*Assigned task*:
The copy should hold only the line containing "The width and" and the lines after it through the end of the material, each exact, with no pictures.

START Records to process

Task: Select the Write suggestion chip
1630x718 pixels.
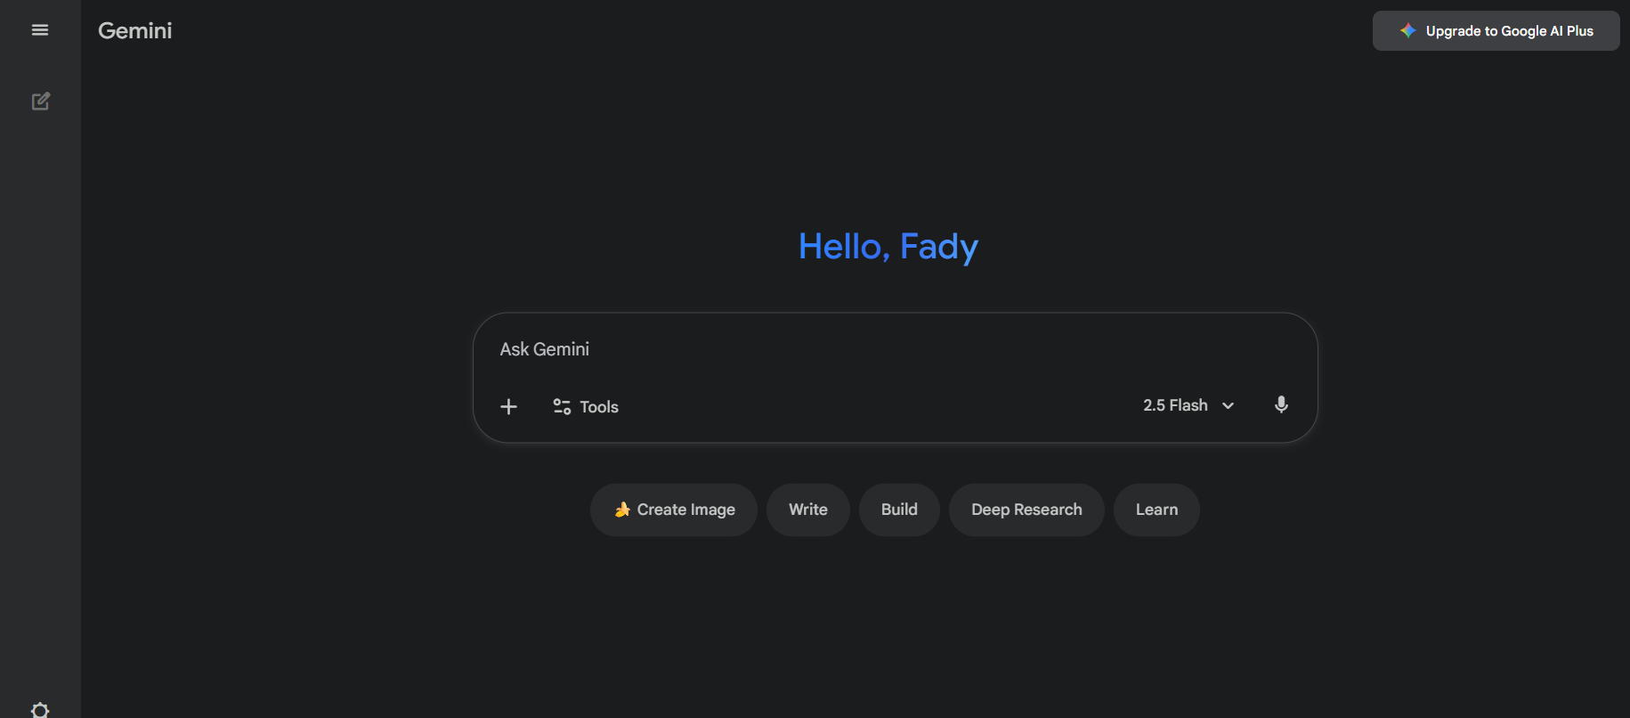Action: pos(807,510)
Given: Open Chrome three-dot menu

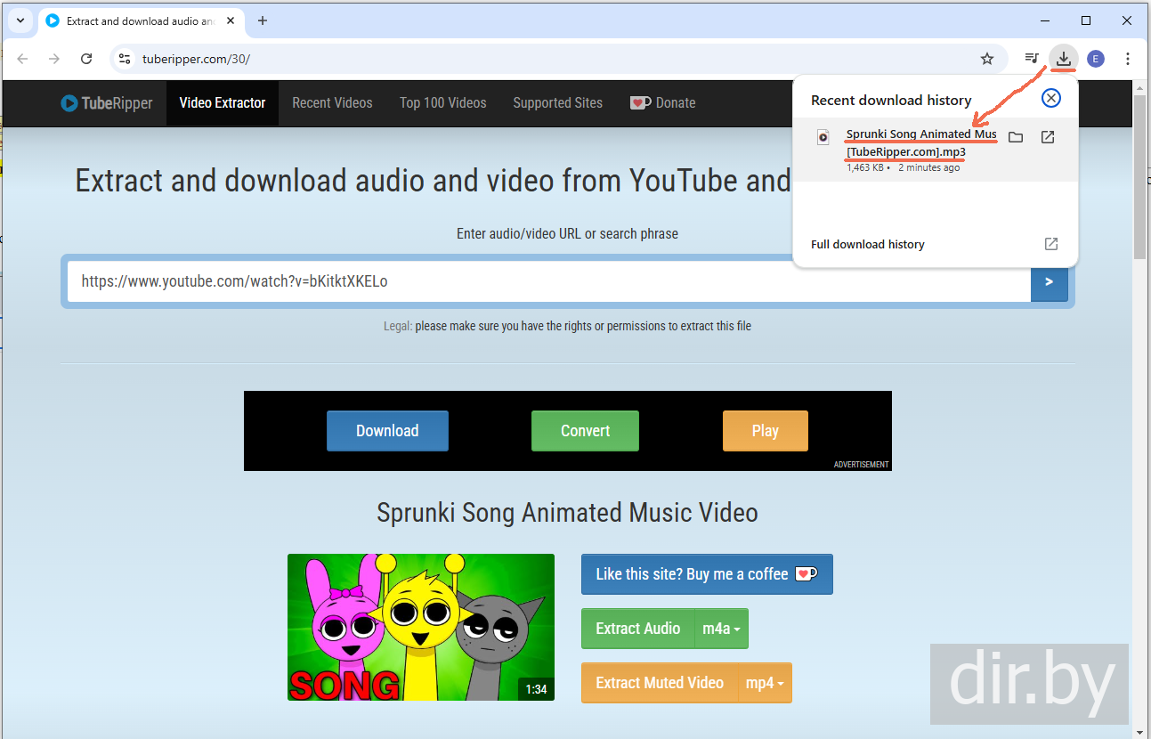Looking at the screenshot, I should tap(1128, 59).
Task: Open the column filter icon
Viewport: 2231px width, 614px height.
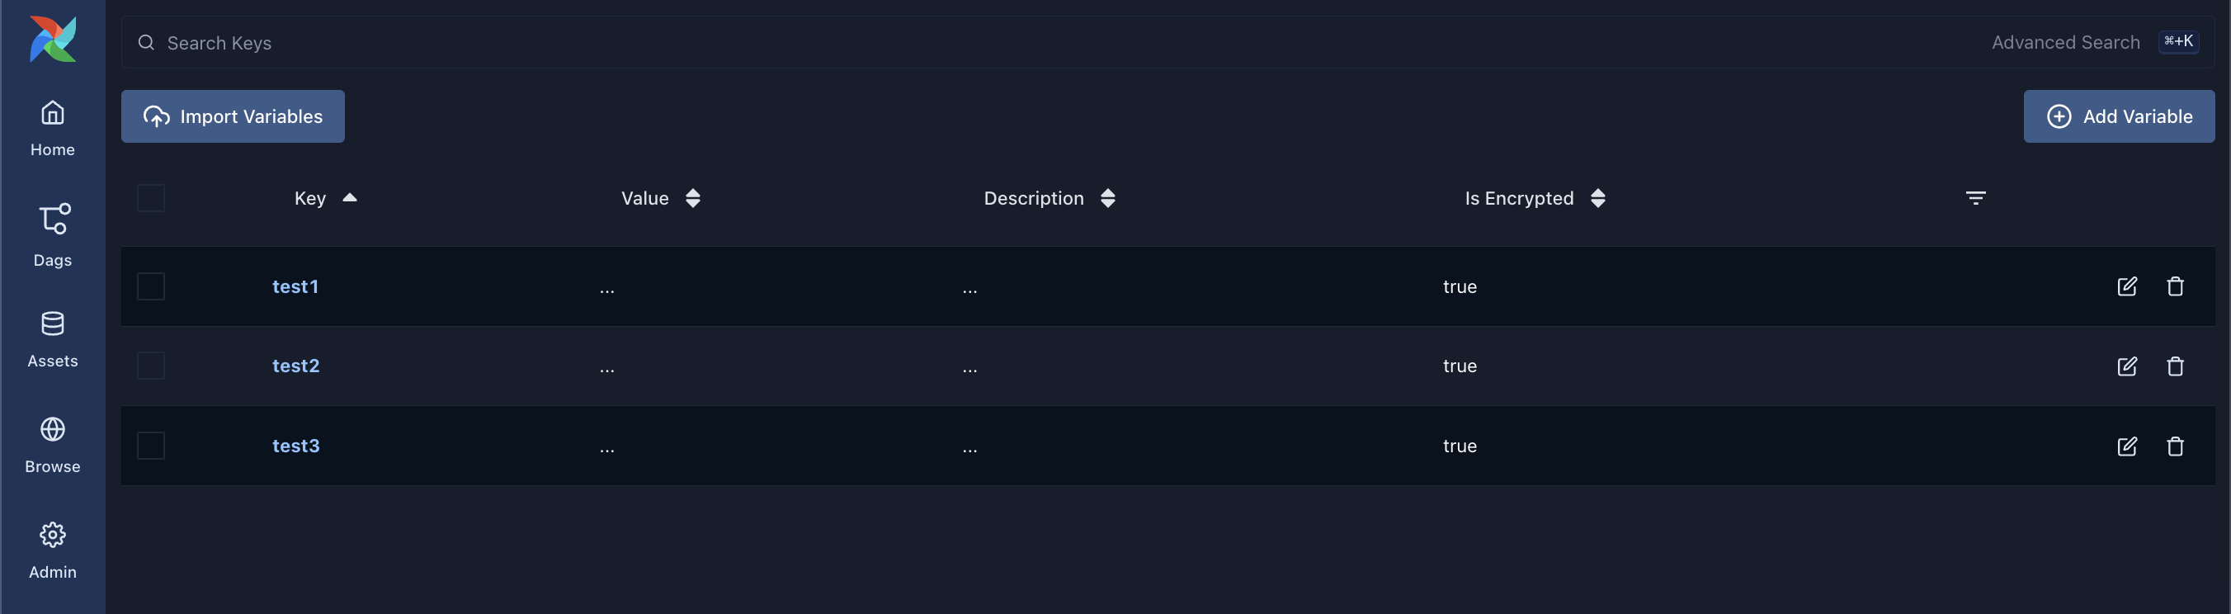Action: [1975, 198]
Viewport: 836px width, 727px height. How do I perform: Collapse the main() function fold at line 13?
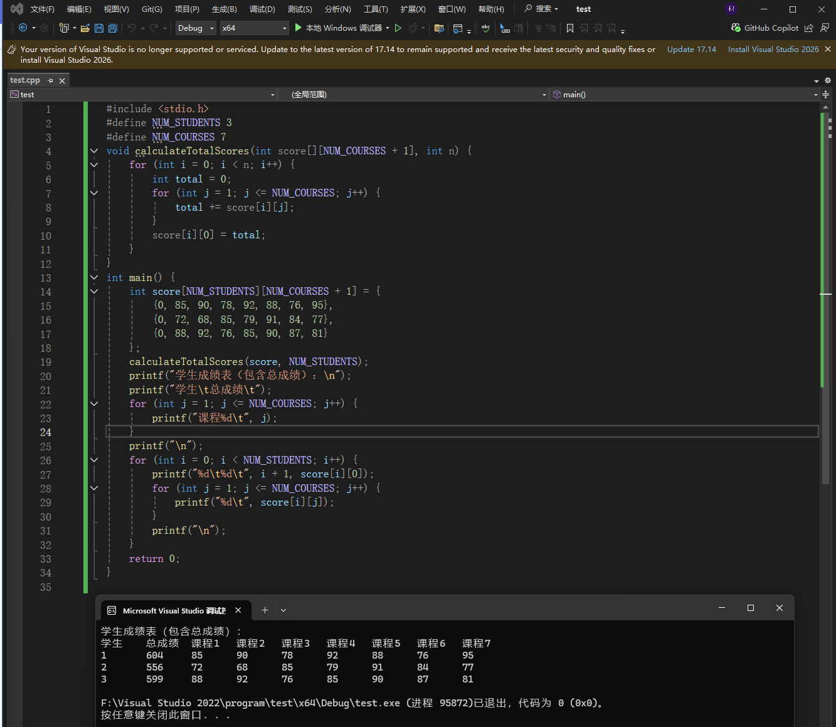click(x=94, y=277)
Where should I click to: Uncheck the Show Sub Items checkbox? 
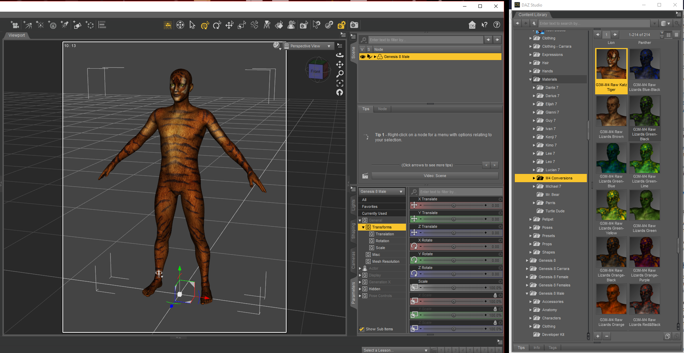(x=362, y=329)
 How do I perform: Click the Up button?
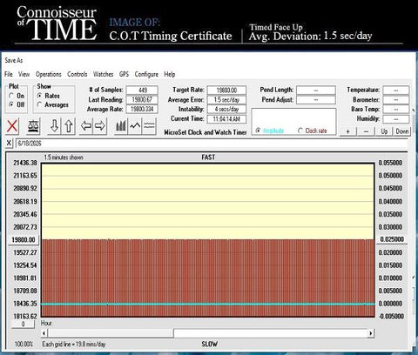click(x=384, y=131)
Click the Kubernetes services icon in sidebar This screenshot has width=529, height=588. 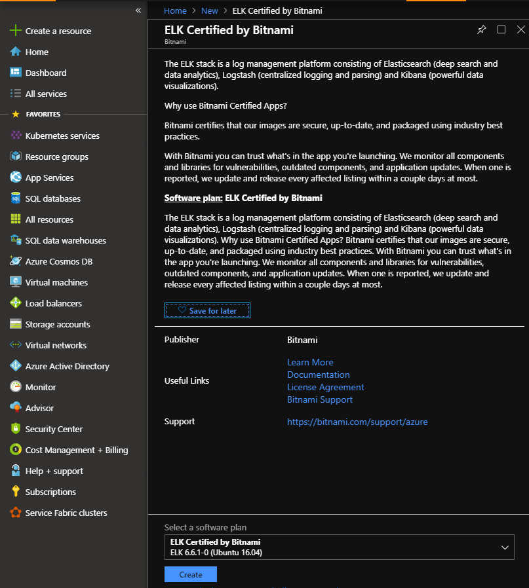16,136
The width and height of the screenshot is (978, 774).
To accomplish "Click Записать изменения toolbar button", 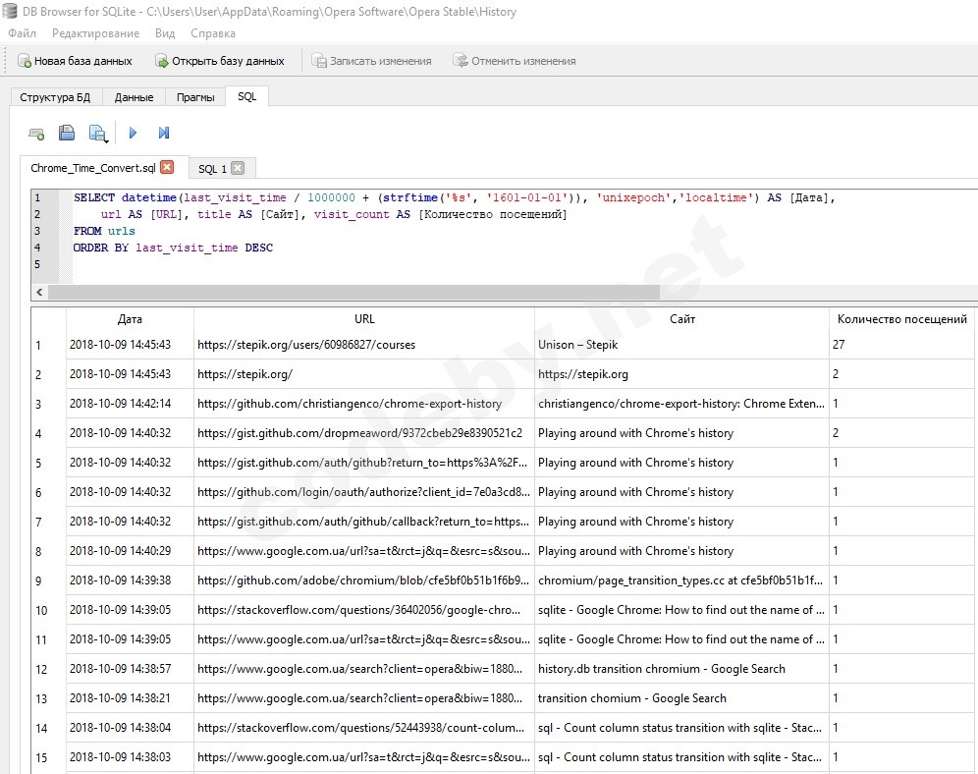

END Records to process

*Solution to this task*:
The width and height of the screenshot is (978, 774).
To accomplish "Click Записать изменения toolbar button", 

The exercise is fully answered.